Fashion Galore, Blown Away.

Isabella Blow, 2002 by Diego Uchitel

Isabella Blow: Fashion Galore! What a spectacular fashion exhibition indeed. Curated by Alistair O’Neil and Shonagh Marshall, this Somerset House exhibition was a pure thrill to see. I visited on a late night Thursday on the week that it opened, a dark cold wintery London evening. Somerset House is breathtaking in this season, with the skate rink full of whizzing, wrapped up festive people and the Christmas tree that seems as big as a Cathedral; perfection. This exhibition used the same space which housed the Valentino exhibition, but this time the space was used so much better and felt like a much more slick and modern curation.

This huge exhibition celebrates the life and wardrobe of the infamous Isabella Blow whose work as a fashion Editor, Stylist, Consultant and Muse made her a prominent figure in the industry for over 20 years. A fascinating woman, born in 1958, who after a troubled upbringing whereby her parents separated, her Brother died and her Father didn’t like her, moved to New York City to study. Among many things, Blow shared an apartment with an actress, moved to Texas, worked for Guy Laroche, got married, met Anna Wintour and became her assistant. Pretty good going. She then became the assistant to Andre Leon Tally, chief Editor of US Vogue. Working for these people, the biggest names in fashion publishing, jobs that people would kill for, came naturally to Blow, hanging out in circles that included Andy Warhol, Blow was fast becoming a fashion icon. In 1986, she returned to London and worked for Michael Roberts, the then Fashion Editor of Tatler Magazine and The Sunday Times Magazine. Blow was a lucky lady in the career department, having jobs people can only dream of, and in her personal life, she was now divorced. In 1989 Blow went on to marry Art Dealer Detmar Blow. You would imagine her life to be wonderful, living a fashion dream, but she was a woman plagued by sadness and depression.

One of the things that Blow was most known and respected for was finding and nurturing British fashion talent. Most famously she discovered and nurtured Alexander McQueen, Philip Treacy and Matthew Williamson. She personally bought the entire first collection of McQueen by paying him in weekly installments. Philip Treacy’s hats became her signature style;

“That’s why I wear the hats, to keep everyone away from me. They say, ‘Oh, can I kiss you?’ I say, ‘No, thank you very much. That’s why I’ve worn the hat. Goodbye.’ I don’t want to be kissed by all and sundry. I want to be kissed by the people I love.”

In 2007 Blow committed suicide after drinking weed killer, it followed numerous attempts at taking her own life including jumping from Hammersmith Bridge and breaking both her ankles. At the time of her death, Blow was also suffering from ovarian cancer. She had told her husband that she couldn’t fight her depression any longer. A sad end to her life, a life that was vibrant, theatrical, bold and unapologetic.

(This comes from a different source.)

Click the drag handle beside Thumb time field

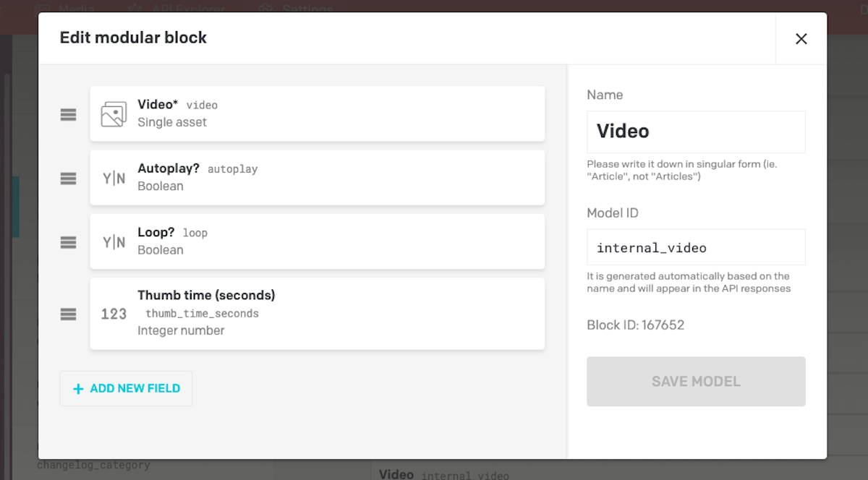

Blow’s story proves so vividly that no matter what success or wealth you find in life, mental illness can take precedence and make it all seem pointless. Her life is a very valid reminder of how big an illness depression can be. Blow left behind her a wonderful legacy, her eccentricity and her genius as an artist proves how important fashion is in enabling us to express ourselves and have fun.

Fashion Galore! showcases over 100 pieces from her collection including many from the designers she discovered and launched. An amazing amount of Treacy and McQueen, all displayed to perfection, with great lighting and a wink of humour, this exhibition is truly celebratory rather than sombre. I also loved how the clothes were not behind glass, instead of treating them like rare butterflies, they are in the open so you can really peep up close and breathe in the detail. A beautiful tribute to an extraordinary woman.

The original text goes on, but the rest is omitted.